In 1520 Ferdinand Magellan became the first European to cross the ocean. He named it “Pacific” for its calm waters. During the following three centuries, such men as Francis Drake, Abel Tasman, Vitus Bering, James Cook, and George Vancouver added to the world's knowledge of the ocean. Cook's work was particularly significant, for between 1768 and 1779 he charted most of the South Pacific lands. Following the explorers were whalers, traders, missionaries, and colonists. Contact with European diseases was disastrous on some islands, all but destroying the native populations.
The 19th century brought investigations by naturalists Alfred Russel Wallace and Charles Darwin. In the early 1870's the voyage of the British ship Challenger became the first of many scientific expeditions probing the Pacific's waters. One of particular importance was conducted as part of the International Geophysical Year (1957–58).
American interests in the Pacific date back to the 1800's, as evidenced by its whaling activity there and the opening of Japan to commerce by Commodore Matthew C. Perry.

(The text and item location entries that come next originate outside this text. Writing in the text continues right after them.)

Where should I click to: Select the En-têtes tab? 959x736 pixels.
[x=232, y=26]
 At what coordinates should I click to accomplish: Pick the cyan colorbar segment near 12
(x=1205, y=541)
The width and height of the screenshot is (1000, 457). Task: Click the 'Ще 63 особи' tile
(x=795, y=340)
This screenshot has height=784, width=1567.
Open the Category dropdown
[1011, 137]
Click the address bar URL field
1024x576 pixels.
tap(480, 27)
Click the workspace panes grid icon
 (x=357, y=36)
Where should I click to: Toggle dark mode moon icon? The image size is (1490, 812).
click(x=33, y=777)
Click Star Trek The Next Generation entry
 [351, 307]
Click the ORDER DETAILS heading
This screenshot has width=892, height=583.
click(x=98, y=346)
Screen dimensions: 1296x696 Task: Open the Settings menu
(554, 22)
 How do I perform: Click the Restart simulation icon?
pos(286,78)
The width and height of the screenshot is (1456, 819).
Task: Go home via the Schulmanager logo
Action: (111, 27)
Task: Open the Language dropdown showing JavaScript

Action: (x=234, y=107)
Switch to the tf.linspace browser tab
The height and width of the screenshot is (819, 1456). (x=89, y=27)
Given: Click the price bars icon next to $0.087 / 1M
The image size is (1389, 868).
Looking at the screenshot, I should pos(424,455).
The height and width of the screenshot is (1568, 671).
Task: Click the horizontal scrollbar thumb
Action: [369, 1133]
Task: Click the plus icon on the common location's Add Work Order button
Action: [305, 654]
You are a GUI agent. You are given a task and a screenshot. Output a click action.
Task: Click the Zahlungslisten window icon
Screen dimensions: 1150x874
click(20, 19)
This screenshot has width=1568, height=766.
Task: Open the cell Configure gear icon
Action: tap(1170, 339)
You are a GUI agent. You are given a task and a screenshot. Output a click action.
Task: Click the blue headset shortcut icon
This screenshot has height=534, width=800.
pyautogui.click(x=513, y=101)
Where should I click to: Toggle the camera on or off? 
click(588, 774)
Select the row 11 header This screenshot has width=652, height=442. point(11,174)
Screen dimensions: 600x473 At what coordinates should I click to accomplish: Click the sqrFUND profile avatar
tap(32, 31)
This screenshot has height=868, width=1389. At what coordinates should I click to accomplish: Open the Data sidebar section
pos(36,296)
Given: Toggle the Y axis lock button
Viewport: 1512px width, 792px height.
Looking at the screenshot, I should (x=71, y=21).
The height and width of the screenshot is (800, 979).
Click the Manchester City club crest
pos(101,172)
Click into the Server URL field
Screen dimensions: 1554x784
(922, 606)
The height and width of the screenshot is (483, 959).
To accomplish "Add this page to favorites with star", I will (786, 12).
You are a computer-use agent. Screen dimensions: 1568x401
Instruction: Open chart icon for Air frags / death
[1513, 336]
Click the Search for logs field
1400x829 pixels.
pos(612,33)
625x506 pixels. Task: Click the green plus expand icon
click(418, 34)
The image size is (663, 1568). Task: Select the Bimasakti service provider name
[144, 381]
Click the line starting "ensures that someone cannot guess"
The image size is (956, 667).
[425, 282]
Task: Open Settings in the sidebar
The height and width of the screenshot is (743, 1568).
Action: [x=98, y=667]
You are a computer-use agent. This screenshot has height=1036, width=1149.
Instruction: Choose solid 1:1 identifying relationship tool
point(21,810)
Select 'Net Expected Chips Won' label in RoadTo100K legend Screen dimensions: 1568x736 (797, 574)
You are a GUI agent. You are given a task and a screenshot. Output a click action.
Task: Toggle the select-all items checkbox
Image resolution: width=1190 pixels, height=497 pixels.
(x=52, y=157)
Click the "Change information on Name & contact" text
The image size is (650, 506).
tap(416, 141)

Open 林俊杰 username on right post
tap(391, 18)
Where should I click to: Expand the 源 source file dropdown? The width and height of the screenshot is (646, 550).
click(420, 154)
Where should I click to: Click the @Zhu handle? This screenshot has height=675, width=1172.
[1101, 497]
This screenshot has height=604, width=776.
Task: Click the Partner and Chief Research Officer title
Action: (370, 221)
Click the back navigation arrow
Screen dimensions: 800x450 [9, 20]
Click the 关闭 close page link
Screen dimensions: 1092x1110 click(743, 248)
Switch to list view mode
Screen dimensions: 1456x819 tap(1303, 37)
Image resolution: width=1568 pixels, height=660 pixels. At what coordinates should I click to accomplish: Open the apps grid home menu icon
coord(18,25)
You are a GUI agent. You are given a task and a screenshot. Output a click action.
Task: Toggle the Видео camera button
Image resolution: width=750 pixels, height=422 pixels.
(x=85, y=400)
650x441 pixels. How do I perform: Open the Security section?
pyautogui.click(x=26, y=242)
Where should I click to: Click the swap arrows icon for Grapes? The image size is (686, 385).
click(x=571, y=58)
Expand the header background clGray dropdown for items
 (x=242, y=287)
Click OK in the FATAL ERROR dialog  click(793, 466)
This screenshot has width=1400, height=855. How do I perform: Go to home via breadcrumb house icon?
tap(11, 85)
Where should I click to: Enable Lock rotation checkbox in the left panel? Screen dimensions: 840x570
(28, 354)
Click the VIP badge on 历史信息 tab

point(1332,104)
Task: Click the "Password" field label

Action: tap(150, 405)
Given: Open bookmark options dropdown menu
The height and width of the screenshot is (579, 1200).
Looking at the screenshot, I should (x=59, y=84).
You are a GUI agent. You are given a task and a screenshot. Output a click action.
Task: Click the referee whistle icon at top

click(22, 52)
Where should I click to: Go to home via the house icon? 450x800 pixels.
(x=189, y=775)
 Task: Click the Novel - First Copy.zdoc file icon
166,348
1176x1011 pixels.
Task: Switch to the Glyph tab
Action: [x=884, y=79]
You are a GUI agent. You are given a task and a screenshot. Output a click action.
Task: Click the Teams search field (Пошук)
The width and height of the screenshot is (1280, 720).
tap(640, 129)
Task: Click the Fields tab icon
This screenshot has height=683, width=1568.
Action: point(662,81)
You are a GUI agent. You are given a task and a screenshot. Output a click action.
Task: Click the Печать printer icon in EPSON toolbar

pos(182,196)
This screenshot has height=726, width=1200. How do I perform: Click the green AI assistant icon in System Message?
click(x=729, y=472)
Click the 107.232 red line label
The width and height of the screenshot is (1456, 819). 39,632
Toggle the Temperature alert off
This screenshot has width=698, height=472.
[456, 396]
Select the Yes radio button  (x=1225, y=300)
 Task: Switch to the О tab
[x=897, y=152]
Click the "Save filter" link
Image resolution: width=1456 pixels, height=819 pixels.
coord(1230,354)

Late in the century, the Philippine Islands and Guam were acquired, at the conclusion of the Spanish-American War. Hawaii was annexed in 1900. The United States fought numerous sea and island battles in the Pacific during World War II.
In 1946 the Philippines achieved independence, and during the 1970's and 1980's a number of island groups in Melanesia and Polynesia became independent. In 1994 Palau achieved independence.